PETUNJUK LATIHAN: Tulis lanjutan artikel di bawah tentang perilaku konsumsi pamer kelas menengah Indonesia, dimulai tepat setelah kata terakhirnya.

Kontan, 12 Juni 2013
Perilaku
konsumsi yang tidak terkendali tampaknya sudah mulai merasuki masyarakat
Indonesia. Setidaknya begitulah fenomena yang terjadi terutama di kawasan
kota-kota besar seperti Jakarta, Bandung, Surabaya, dan Medan. Starbucks, Toyota
Kijang, Bioskop 21, Zara, iPhone, Galaxy adalah keseharian masyarakat modern
kelas menengah.
Propaganda
ini sering digunakan mendukung argumen prospek ekonomi Indonesia yang memang
terbukti hingga saat ini. Ekonomi Indonesia berhasil tumbuh positif di tengah
pelemahan ekspor akibat terjangan krisis global dan pelemahan harga komoditas.
Fenomena
Conspicuous Consumption menggambarkan
ini semua. Awalnya Conspicuous
Consumption diperkenalkan oleh Ekonom dan Sosiolog Norwegia-Amerika
Thorstein Veblen dalam bukunya "The
Theory of the Leisure Class" pada tahun 1899.
Terminologi
ini digunakan untuk menggambarkan perilaku orang-orang kaya baru pasca Revolusi
Industri tahap kedua (1860-1914). Orang membeli sesuatu tidak berdasarkan
kebutuhan, namun hanya untuk sekedar dipamerkan atau menunjukkan kelas dalam
masyarakat. Membeli sesuatu hanya untuk membuat orang lain terkesan.
Demikian
pula yang terjadi dengan Indonesia pasca liberalisasi perekonomian dan
demokratisasi. Ekonomi yang stabil telah melahirkan orang kaya baru. Bank Dunia
menyebutkan tahun 2010 ada 56,5% populasi penduduk Indonesia yang digolongkan
kelas menengah. Konsultan Manajemen Global BCG (Boston Consulting Group)

DAFTAR CATATAN:
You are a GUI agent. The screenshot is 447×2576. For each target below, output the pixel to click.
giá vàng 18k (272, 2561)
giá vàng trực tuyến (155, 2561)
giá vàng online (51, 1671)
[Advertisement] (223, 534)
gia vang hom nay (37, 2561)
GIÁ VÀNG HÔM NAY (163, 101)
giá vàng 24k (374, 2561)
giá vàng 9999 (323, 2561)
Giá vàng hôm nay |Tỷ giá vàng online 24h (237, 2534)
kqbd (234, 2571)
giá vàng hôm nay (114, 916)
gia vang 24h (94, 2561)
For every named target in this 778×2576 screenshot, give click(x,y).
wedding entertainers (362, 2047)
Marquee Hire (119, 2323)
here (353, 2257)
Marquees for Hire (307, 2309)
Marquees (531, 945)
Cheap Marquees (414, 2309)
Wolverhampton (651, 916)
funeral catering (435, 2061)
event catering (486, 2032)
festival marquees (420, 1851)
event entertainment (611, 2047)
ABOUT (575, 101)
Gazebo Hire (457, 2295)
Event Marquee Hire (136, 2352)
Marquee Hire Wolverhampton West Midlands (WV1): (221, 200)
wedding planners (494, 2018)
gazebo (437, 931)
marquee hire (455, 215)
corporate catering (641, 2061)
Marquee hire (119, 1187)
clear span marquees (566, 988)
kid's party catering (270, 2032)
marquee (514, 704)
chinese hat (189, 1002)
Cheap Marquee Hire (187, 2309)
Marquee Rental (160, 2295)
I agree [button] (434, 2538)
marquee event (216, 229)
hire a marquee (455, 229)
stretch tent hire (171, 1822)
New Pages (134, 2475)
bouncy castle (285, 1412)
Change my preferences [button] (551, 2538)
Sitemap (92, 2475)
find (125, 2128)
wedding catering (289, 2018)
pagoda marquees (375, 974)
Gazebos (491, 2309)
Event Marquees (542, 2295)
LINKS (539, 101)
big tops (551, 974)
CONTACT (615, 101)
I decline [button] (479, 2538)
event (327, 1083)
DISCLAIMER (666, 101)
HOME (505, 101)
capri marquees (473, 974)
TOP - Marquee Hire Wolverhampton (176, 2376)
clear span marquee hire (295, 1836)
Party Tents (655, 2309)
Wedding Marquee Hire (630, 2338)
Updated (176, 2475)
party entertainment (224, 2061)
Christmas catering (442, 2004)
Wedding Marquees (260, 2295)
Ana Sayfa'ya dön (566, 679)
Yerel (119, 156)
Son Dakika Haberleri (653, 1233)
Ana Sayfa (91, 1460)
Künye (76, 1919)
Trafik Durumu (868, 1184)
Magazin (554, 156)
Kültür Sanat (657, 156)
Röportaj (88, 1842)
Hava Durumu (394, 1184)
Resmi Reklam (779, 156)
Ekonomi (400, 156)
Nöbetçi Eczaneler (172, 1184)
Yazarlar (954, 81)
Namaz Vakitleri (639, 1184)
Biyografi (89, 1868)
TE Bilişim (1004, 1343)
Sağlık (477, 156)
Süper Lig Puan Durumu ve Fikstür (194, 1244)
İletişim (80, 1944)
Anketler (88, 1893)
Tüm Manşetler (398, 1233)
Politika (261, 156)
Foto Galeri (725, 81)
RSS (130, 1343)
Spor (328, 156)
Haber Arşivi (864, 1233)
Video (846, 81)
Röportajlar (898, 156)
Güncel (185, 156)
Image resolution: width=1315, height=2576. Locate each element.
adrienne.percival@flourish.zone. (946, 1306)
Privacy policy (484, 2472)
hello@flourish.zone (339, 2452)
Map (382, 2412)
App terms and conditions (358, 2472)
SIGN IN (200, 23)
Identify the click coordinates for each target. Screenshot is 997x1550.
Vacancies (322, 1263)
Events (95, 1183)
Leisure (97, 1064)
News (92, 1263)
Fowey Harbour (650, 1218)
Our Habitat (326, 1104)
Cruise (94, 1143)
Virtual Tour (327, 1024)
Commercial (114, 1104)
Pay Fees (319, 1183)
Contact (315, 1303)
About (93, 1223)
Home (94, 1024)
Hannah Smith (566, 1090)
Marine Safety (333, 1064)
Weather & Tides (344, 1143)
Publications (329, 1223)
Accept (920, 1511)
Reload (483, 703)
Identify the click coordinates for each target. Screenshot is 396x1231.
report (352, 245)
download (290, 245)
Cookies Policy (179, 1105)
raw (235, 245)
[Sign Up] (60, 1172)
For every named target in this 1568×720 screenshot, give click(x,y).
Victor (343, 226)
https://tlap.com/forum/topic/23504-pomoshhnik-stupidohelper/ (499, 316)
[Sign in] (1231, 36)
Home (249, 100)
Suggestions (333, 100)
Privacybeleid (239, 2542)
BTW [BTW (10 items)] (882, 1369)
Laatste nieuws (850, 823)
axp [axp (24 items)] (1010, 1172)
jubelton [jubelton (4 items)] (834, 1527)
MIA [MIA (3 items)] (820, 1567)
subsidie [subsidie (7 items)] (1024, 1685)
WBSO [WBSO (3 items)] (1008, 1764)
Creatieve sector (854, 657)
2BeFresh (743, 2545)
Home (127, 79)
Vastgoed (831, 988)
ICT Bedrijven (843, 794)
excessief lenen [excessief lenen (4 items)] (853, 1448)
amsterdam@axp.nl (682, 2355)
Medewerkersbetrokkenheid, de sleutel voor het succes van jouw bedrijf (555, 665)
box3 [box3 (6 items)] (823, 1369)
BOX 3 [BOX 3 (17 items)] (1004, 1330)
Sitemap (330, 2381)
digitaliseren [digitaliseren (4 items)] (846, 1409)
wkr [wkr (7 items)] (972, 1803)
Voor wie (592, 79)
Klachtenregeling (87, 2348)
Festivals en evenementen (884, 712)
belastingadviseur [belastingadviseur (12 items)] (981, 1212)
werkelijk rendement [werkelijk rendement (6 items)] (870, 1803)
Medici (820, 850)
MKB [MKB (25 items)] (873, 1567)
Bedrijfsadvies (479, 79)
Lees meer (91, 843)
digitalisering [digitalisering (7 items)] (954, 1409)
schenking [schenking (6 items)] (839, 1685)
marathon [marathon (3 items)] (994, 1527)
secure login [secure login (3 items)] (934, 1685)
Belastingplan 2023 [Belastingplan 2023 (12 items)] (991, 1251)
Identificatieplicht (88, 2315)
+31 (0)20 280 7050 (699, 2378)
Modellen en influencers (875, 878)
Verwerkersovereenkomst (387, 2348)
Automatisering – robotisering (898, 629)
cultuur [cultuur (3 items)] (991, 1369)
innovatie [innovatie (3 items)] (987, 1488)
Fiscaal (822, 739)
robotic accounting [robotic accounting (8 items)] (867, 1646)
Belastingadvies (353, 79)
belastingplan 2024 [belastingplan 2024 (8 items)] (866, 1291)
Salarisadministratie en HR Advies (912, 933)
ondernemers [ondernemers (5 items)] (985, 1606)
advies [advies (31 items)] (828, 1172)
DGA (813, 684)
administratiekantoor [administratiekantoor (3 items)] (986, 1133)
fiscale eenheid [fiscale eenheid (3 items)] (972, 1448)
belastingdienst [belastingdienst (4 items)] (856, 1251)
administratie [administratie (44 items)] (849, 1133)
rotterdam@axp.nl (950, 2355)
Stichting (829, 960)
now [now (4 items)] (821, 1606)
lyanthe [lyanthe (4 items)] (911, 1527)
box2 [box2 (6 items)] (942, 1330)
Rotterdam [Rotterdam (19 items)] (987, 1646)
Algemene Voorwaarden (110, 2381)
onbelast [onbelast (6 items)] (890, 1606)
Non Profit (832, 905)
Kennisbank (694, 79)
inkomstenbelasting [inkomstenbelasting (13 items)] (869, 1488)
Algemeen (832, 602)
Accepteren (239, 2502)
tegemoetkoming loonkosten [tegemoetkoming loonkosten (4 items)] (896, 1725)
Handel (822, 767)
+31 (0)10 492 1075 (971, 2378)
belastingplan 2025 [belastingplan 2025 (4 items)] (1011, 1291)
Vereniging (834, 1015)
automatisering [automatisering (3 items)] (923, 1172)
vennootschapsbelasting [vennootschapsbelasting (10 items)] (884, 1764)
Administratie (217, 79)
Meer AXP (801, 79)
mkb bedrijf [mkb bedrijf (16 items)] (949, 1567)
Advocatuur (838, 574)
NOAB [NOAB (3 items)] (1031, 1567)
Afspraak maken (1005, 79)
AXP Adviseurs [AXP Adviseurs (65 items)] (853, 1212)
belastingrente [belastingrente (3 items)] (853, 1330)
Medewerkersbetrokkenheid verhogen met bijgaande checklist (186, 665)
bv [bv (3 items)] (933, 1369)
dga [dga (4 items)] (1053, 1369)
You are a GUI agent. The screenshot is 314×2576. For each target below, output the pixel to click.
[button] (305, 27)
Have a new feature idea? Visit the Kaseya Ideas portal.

HASIL LATIHAN:
menyebutkan tahun ini ada 74 juta masyarakat kelas menengah Indonesia dan akan menjadi
2 kali lipat tahun 2020.
Mereka
ini berasal dari golongan pekerja (working
class) yang hidup dari mengabdi kepada pemilik modal. Mereka ini adalah
golongan yang tidak memiliki selera, pendirian, dan hanya mengikut arus.
Kebutuhan mereka tidak terpaku hanya pada kebutuhan primer saja, melainkan
sudah beranjak ke kebutuhan sekunder dan tersier. Gaya hidup adalah sesuatu
yang penting bagi mereka. Mereka inilah yang membuat penuh mall setiap hari dan
menghabiskan waktu dengan nongkrong di café.
Salah
satu karakter mereka adalah porsi konsumsi yang tinggi atas jumlah pendapatan.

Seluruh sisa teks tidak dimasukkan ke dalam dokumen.